A
MORTE HOJE
Rui
Martinho Rodrigues*
Os nossos dias revelam uma tendência para a tanatofilia. A morte segue a
pós-modernidade. Na política a mortandade é arrasadora. Morrem estadista,
sujeito, identidade, verdade, ética, razão e intelectuais. A morte é sedutora e
poderosa. E anuncia o caos.
O relativismo cognitivo domina. É lugar comum dizer que não
existe verdade, quando muito limitando a negativa com o termo “absoluta”.
Contorna-se assim, com irresponsabilidade ou má-fé, o problema da validação do
discurso. Morre a razão. Entroniza-se a demagogia.
As verdades existem em quatro acepções: objetivamente, quando
o discurso corresponde aos fatos, opondo-se ao erro, a exemplo da declaração
sobre uma pedra ser um diamante. Tal declaração será verdade ou erro. A
inexistência de verdades permite ao político dizer que as contas
macroeconômicas estão bem, quando elas estejam de mal a pior.
Verdade moral significa correspondência entre o que se diz
e o que se pensa. Opõe-se à mentira. Não há muito o que relativizar. A morte da
verdade, neste caso, dá lugar, na política, à contabilidade criativa, entre
outras mentiras.
A verdade pode ser ainda lógica, na forma clássica da proposição
matemática: se “A” é maior do que “B” e este é maior do que “C”, então “A”
também é maior do que “C”. Não cabe relativismo. Fazer um ajuste econômico é
ruim. Deixar de fazê-lo, porém, é pior. Satanizar o sacrifício imposto por um
ajuste é atropelar a razão. Os males do desajuste econômico são mais graves do
que as dores do parto da reorganização da economia.
A verdade pode, ainda, referir-se à ontologia do ser. Aí
temos o campo por excelência do relativismo. A morte da razão é serva dos
tiranos. Os que propalam a inexistência da verdade referem-se com desenvoltura
a “verdadeira” ou “falsa” consciência, proclamando uma suposta verdade
ontológica. É o caminho da instituição de ortodoxias baseadas na “verdadeira
consciência”, ao mesmo tempo negando a existência da verdade para ocultar os
erros do que é proposto. É o fundamentalismo político, perseguidor, expondo
pessoas à execração pública, com campo de concentração e fuzilamento.

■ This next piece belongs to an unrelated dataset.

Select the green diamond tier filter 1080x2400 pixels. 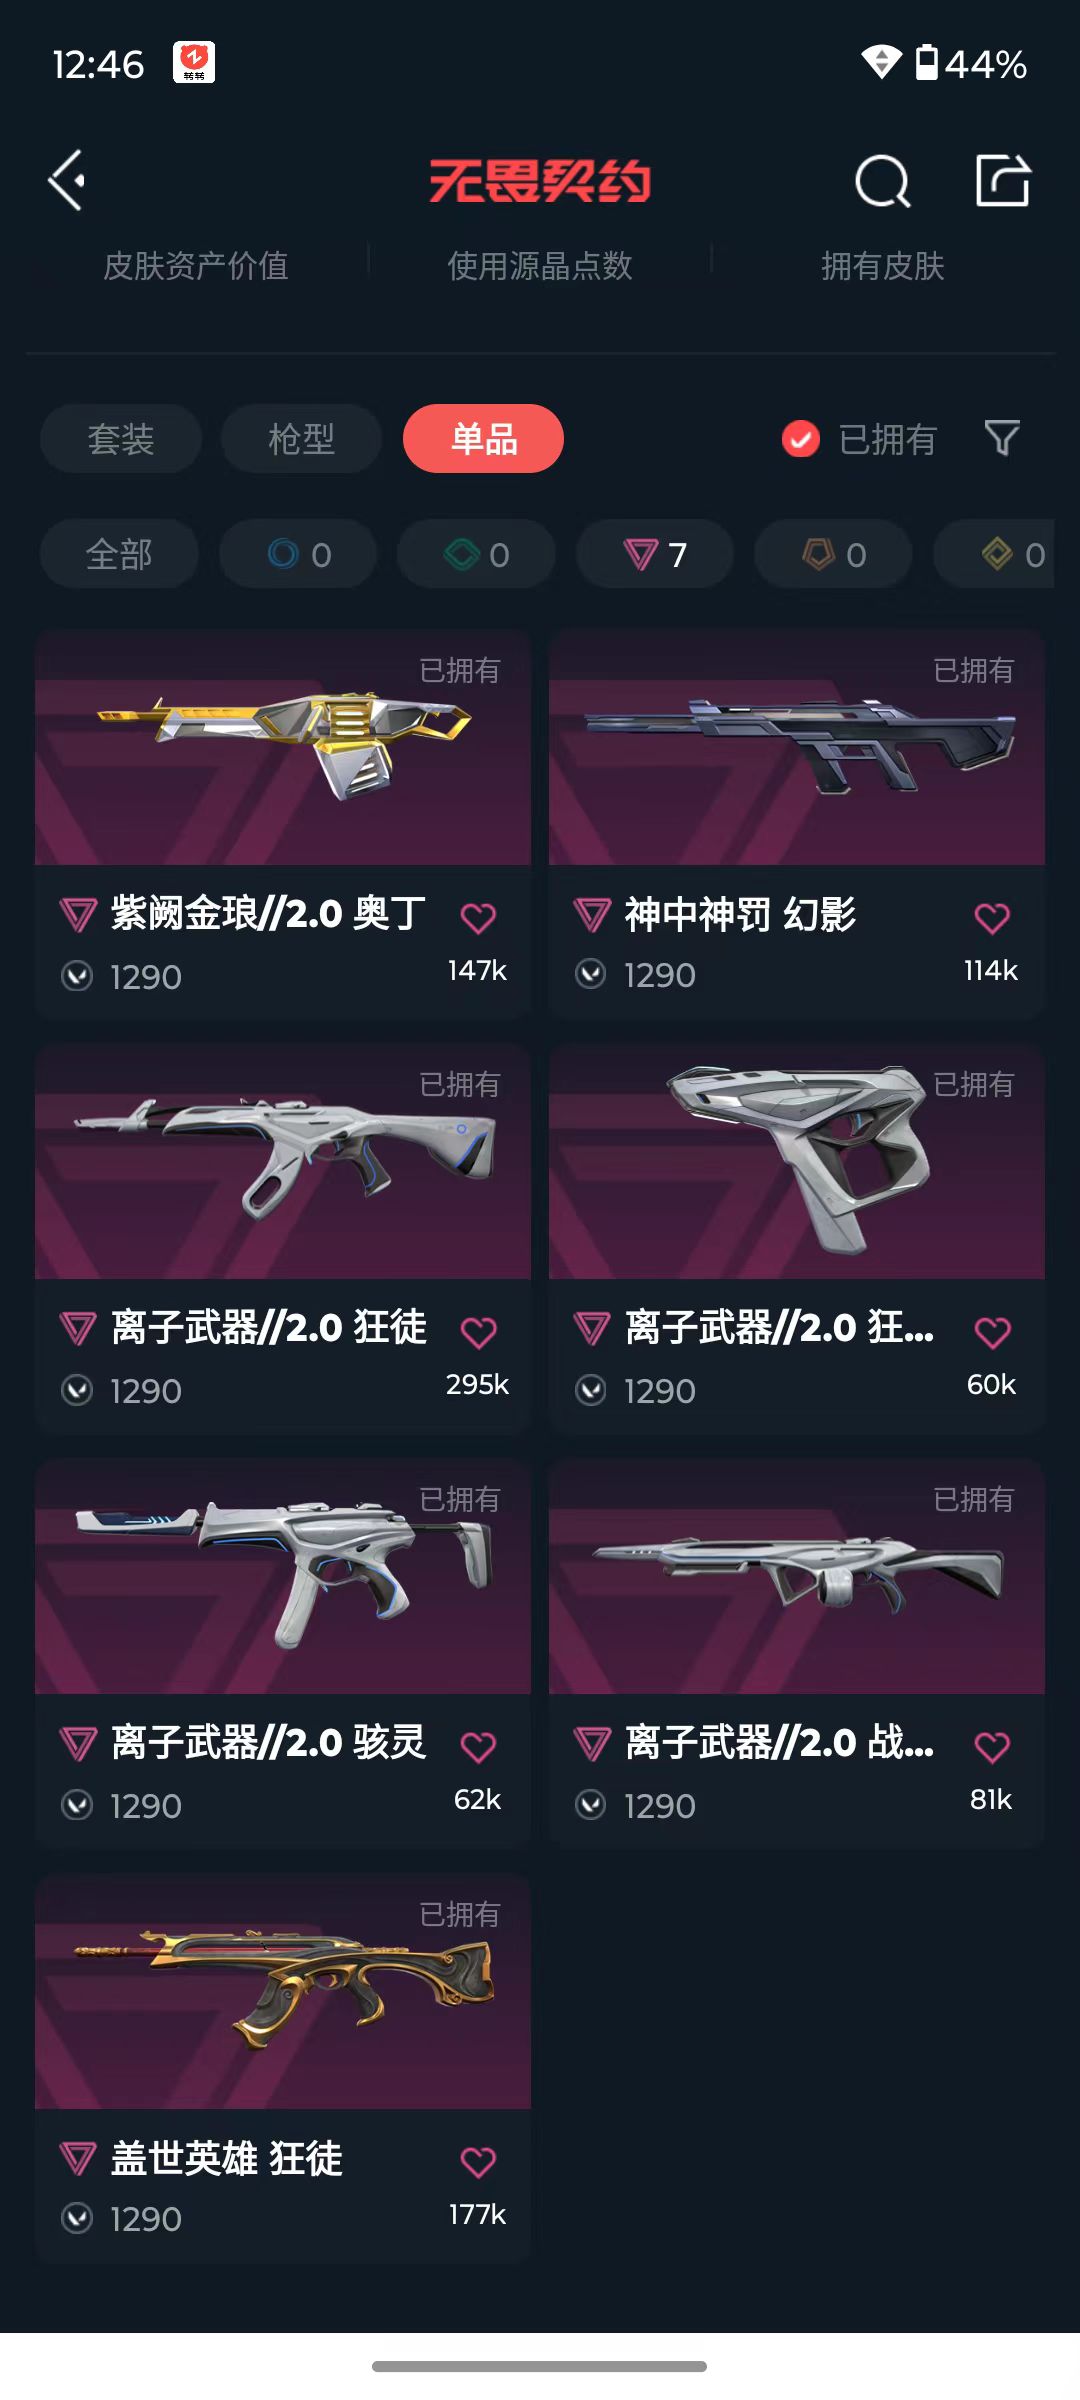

O relativismo ético, arrimado no finalismo da ação social e
no antropocentrismo dos sofistas, abre a caixa de Pandora. Na prática é a
difamação, a dilapidação do patrimônio público, a semeadura da discórdia e do
conflito social em nome de um “mundo melhor”, é a campanha política marcada
pela substituição de programas pela “desconstrução” de pessoas, valendo-se da
mentira.
A morte dos estadistas deixou um espólio político herdado
pelos marqueteiros. É a opção preferencial pela demagogia.
Os relativismos ético e cognitivo, em cumplicidade com a
ética teleológica, assassinaram os intelectuais. Em nome do engajamento por um
“mundo melhor” os intelectuais aceitaram a mentira, a difamação e a satanização
de pessoas e ideias. Bom para os áulicos do poder, caçadores de benesses
oficiais e oficiosas.
A idolatria do coletivo matou o indivíduo. Tirou-lhe a
identidade. Diluiu tudo em infraestruturas e superestruturas sociais,
econômicas, culturais e políticas. A morte do sujeito afastou responsabilidades
e legitimou a corrupção e a prática do mal.
A impostura intelectual, inclusive de autores consagrados
internacionalmente, invocando em vão a Física Quântica e a doutrina relativista, a
exemplo do homem que sabia javanês, do célebre conto de Lima Barreto, pretende validar sofismas, atribuindo à Física
a consagração do absurdo. Quanto maior a impostura, maior a consagração.